=== Section Start ===

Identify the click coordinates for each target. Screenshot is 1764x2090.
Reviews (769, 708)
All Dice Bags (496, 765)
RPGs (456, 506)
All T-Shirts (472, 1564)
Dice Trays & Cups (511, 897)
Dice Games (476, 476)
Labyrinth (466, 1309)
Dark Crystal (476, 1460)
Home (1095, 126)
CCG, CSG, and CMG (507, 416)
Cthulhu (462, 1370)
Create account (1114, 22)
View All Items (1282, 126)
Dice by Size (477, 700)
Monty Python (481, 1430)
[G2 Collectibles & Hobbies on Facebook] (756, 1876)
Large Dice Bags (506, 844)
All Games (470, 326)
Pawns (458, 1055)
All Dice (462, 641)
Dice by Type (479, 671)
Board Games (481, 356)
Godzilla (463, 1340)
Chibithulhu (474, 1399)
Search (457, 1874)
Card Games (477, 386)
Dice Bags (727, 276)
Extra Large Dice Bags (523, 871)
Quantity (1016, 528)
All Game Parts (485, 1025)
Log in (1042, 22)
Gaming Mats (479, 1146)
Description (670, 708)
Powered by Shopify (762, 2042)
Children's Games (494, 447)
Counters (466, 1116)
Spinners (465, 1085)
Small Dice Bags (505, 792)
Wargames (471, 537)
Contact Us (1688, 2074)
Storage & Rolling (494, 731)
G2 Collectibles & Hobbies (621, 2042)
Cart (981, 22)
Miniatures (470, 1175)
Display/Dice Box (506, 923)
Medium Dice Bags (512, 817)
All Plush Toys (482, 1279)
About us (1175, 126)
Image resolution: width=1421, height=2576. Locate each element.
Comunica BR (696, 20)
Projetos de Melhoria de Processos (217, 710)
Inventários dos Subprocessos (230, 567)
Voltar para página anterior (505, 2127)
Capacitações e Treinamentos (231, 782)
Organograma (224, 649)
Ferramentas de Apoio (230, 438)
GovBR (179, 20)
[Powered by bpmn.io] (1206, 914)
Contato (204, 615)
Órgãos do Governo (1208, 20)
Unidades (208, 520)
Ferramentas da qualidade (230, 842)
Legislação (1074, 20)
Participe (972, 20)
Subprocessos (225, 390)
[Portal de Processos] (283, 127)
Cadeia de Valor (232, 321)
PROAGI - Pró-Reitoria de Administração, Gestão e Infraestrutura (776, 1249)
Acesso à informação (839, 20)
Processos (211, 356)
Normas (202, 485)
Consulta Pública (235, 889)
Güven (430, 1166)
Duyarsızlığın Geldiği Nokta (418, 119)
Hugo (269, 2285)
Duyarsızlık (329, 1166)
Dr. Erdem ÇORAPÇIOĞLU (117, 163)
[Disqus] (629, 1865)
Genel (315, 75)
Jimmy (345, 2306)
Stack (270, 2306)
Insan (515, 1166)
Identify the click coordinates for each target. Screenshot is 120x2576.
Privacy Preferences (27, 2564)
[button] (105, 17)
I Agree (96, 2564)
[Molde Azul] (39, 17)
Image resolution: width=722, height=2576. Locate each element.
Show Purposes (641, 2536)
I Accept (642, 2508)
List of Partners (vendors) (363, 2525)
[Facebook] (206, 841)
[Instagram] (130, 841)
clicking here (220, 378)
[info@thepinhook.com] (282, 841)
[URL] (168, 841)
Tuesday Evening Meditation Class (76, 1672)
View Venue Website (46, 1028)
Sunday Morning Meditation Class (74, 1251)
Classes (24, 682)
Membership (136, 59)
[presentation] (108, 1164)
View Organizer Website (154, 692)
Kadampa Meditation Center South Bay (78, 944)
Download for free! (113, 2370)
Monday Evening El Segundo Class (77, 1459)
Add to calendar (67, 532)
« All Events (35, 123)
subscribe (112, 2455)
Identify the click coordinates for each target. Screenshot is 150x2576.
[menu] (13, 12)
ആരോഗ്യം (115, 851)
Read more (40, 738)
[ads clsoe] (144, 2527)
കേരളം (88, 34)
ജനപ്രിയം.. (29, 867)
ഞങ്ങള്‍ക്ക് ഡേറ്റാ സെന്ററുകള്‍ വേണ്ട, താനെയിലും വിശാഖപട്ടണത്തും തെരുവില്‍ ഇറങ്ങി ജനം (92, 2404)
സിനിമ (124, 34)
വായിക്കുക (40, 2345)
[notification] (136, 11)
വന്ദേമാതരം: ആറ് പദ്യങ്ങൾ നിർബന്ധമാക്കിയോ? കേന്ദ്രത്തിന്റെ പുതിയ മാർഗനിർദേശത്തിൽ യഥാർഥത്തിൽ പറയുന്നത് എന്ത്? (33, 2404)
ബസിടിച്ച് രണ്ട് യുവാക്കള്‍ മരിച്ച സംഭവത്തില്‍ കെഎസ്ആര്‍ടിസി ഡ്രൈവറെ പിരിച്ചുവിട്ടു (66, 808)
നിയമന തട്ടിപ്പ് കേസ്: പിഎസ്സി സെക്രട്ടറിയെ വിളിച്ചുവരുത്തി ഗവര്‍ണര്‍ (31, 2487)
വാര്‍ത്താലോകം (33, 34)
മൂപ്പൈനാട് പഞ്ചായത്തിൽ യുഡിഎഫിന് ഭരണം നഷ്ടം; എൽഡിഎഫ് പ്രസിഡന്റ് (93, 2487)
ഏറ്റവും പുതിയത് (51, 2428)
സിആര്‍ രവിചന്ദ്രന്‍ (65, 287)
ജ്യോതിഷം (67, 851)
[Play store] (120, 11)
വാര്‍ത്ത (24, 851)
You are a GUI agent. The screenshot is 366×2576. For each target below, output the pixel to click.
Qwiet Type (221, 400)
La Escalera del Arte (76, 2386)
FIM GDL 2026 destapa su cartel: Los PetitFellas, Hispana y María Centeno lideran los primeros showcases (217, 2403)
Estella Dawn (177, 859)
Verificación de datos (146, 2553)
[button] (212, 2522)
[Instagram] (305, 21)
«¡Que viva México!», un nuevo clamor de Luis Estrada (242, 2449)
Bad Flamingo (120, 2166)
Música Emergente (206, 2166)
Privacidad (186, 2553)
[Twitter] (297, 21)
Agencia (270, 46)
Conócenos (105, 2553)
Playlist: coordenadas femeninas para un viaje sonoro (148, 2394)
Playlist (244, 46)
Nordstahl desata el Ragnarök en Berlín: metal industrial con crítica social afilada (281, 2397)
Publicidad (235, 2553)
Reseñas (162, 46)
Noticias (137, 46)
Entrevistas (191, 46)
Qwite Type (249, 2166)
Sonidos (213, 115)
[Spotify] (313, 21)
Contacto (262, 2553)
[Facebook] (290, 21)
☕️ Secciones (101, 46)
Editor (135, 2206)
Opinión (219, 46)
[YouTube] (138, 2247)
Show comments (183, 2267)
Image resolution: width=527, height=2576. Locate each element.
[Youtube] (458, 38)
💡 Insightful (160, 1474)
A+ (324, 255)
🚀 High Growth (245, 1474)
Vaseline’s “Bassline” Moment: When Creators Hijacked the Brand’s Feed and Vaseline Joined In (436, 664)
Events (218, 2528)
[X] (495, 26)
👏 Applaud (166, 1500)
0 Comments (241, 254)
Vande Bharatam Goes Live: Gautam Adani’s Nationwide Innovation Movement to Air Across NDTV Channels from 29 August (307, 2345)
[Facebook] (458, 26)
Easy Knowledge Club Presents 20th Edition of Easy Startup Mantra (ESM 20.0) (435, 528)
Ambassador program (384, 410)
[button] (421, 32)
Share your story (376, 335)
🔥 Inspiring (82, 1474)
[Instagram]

=== Section End ===

# Exercise:
Find how many lines of the material carry the string "coordinates". Only the number should be in the answer.

# Answer to the exercise:
3